EXPECTATIVAS FABRICADAS
O presidente do BC, Roberto Campos Neto, alega que o Relatório Focus é um instrumento para avaliar as expectativas. Pura balela. As únicas “expectativas” dos acionistas dos bancos que estão no esquema é aumentar os seus lucros. Eles, então, criam as “expectativas” que lhes interessam. E o mais grave é que são cerca de 100 bancos, mas, entre os participantes do relatório, a maior influência fica por conta dos bancos maiores e mais poderosos, boa parte deles estrangeiros. É um grupo ainda mais restrito chamado “Top-5”.
Ou seja, é uma elite dos cinco bancos que mais influenciam as decisões do BC e que, por coincidência, são os que mais acertam sobre o que vai acontecer nas decisões de Campos Neto e do Copom. Um exemplo desse esquema criminoso que segue asfixiando a economia do país é o que eles estão fazendo agora.
No Boletim Focus que saiu nesta segunda-feira (24), há uma projeção de alta de inflação. Não há alta de inflação nenhuma, mas inventam que há para pressionar por juros mais altos.
Sem nenhum rigor, eles apontam para um crescimento da inflação até o final do ano. “As projeções dos ‘economistas’ para o Índice Nacional de Preços ao Consumidor Amplo (IPCA) continuam subindo”, diz o relatório dos bancos.

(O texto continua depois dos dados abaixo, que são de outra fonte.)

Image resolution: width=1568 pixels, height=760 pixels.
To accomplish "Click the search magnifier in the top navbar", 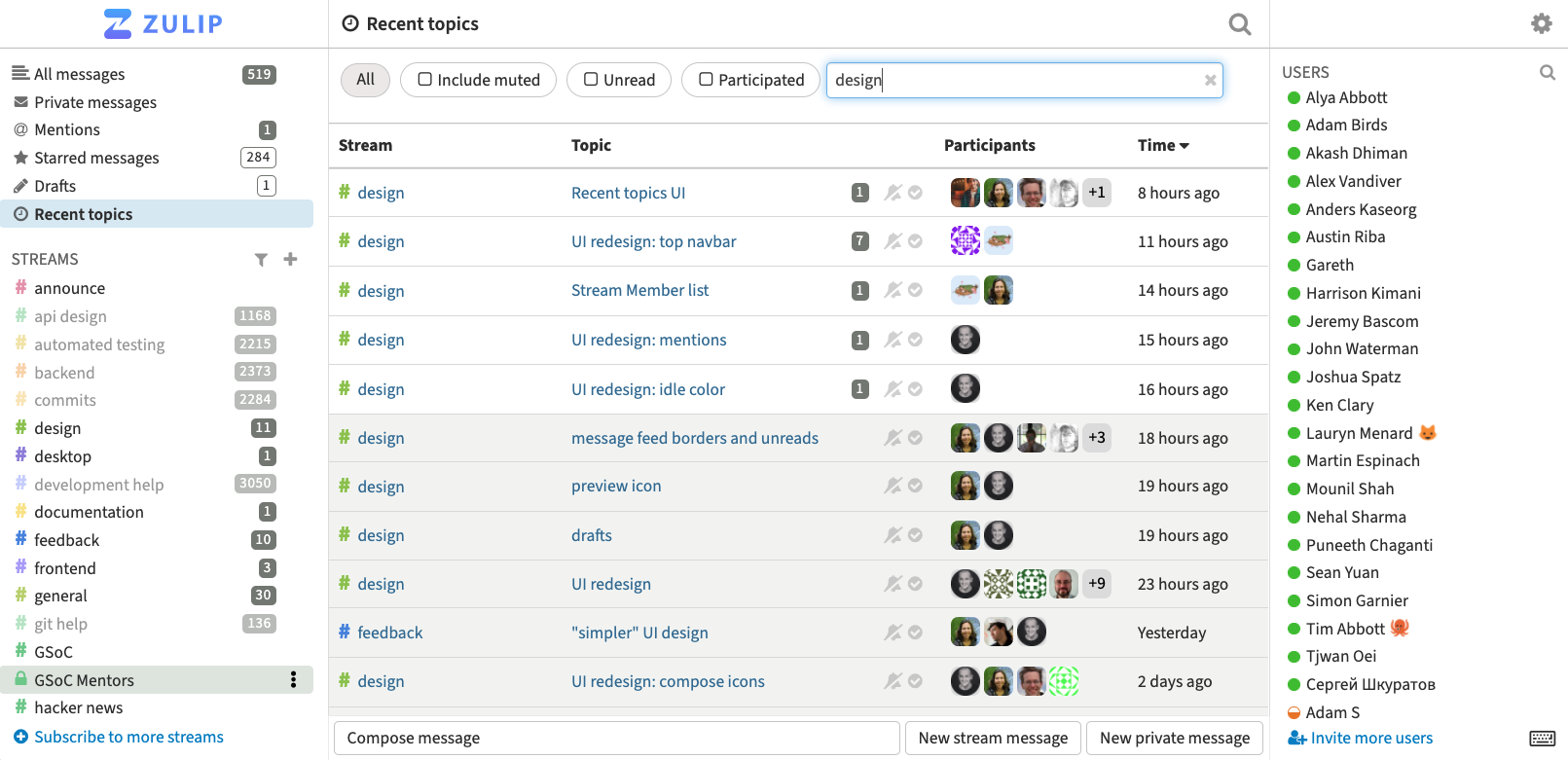I will click(1239, 24).
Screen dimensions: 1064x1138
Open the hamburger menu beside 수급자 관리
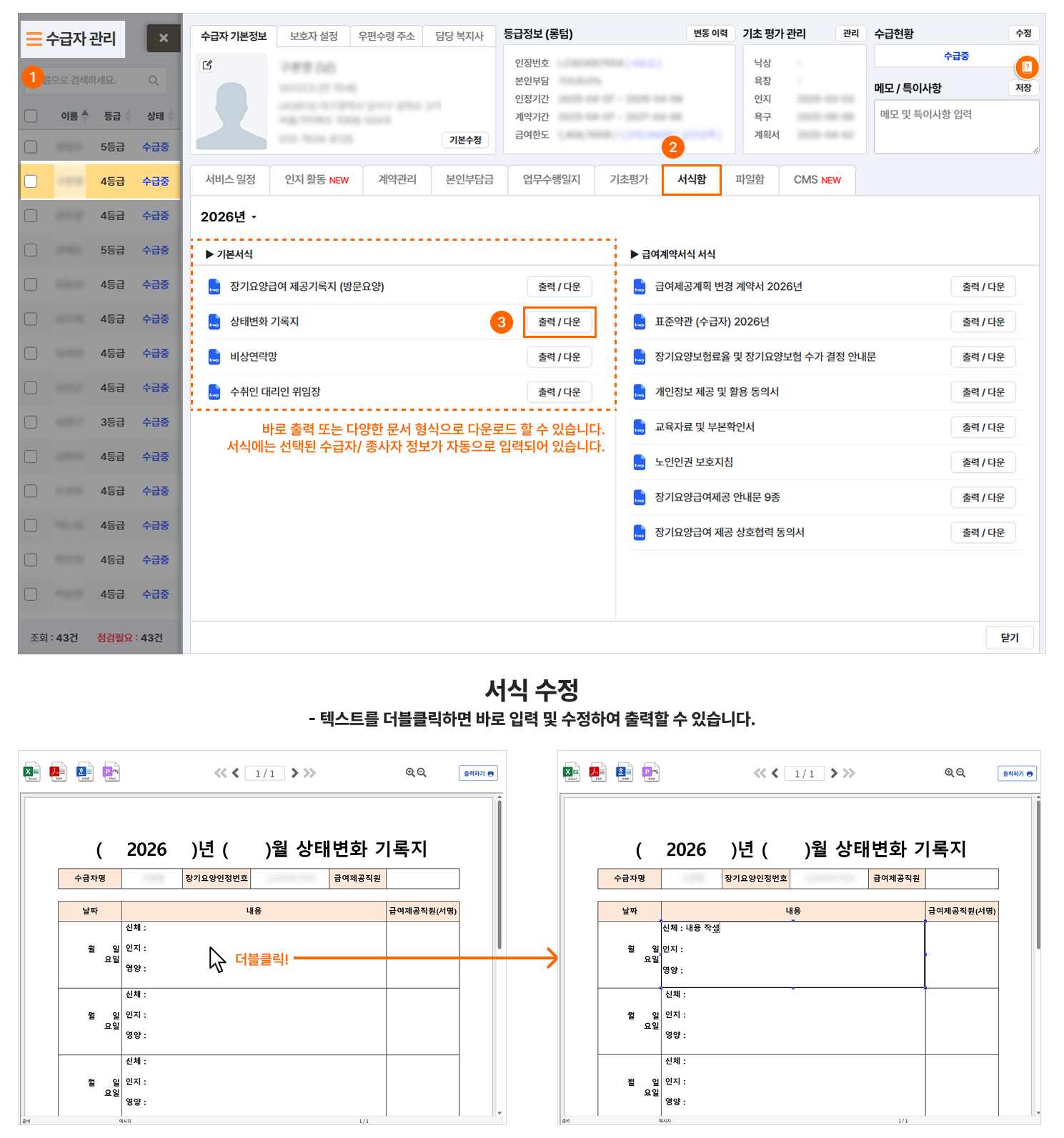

Eles prosseguem dizendo que “a expectativa para a inflação deste ano saiu de 3,96% para 3,98%”. Como se fosse possível, como ironiza o economista José Luiz Oreiro, da UnB, fazer previsões econômicas com duas casas decimais. Oreiro desmascara a farsa dizendo que isso “é impossível porque a economia não é uma ciência exata”.
INFLAÇÃO NA META
Mas, o plano deles é acenar com ameaças de alta inflacionária – mesmo que elas não existam – para justificar altas de juros. A meta de inflação é de 3% para 2024, com margem de 1,5 ponto percentual para cima ou para baixo. Quando não é a inflação, eles inventam crises fiscais e guerras em qualquer ponto do planeta para seguir pressionando pela alta dos juros e garantir seus superlucros.
Os bancos falam que suas “projeções” são de economistas. É uma forma de dar ar de seriedade ao esquema, mas eles escondem que são os “seus” economistas que fazem os relatórios que eles divulgam.
Desta vez eles tiveram que justificar a decisão absurda, tomada na reunião do Conselho de Política Monetária (Copom), na semana passada, de manter a taxa Selic em 10,5%, enquanto a inflação está em menos de 4%, o que projeta um juro real de mais de 6,5%. Um taxa de juros reais proibitiva para o setor produtivo e para os consumidores.
INVESTIGAÇÃO DO MP DO TCU
O escândalo é tamanho que o subprocurador-geral do Ministério Público, Lucas Furtado, pediu uma investigação de uma possível manipulação nos indicadores do Boletim Focus.
Na representação, Furtado afirma estar muito preocupado com “o fato de tal relatório estar divulgando tais projeções do mercado fazendo uso de dados de entidades privadas e de grandes instituições financeiras”.
O procurador considera um possível “risco moral” por parte dos efeitos do Focus nas previsões, que deveriam ser elaboradas pela autoridade monetária. “Ora, se a taxa de juros básica que conduzirá relações financeiras no país é definida levando em consideração previsões dos próprios agentes que irão reger tais relações, vejo que se pode estar diante de uma gama de possibilidades de manipulação de índices por essas instituições”, diz um trecho do documento.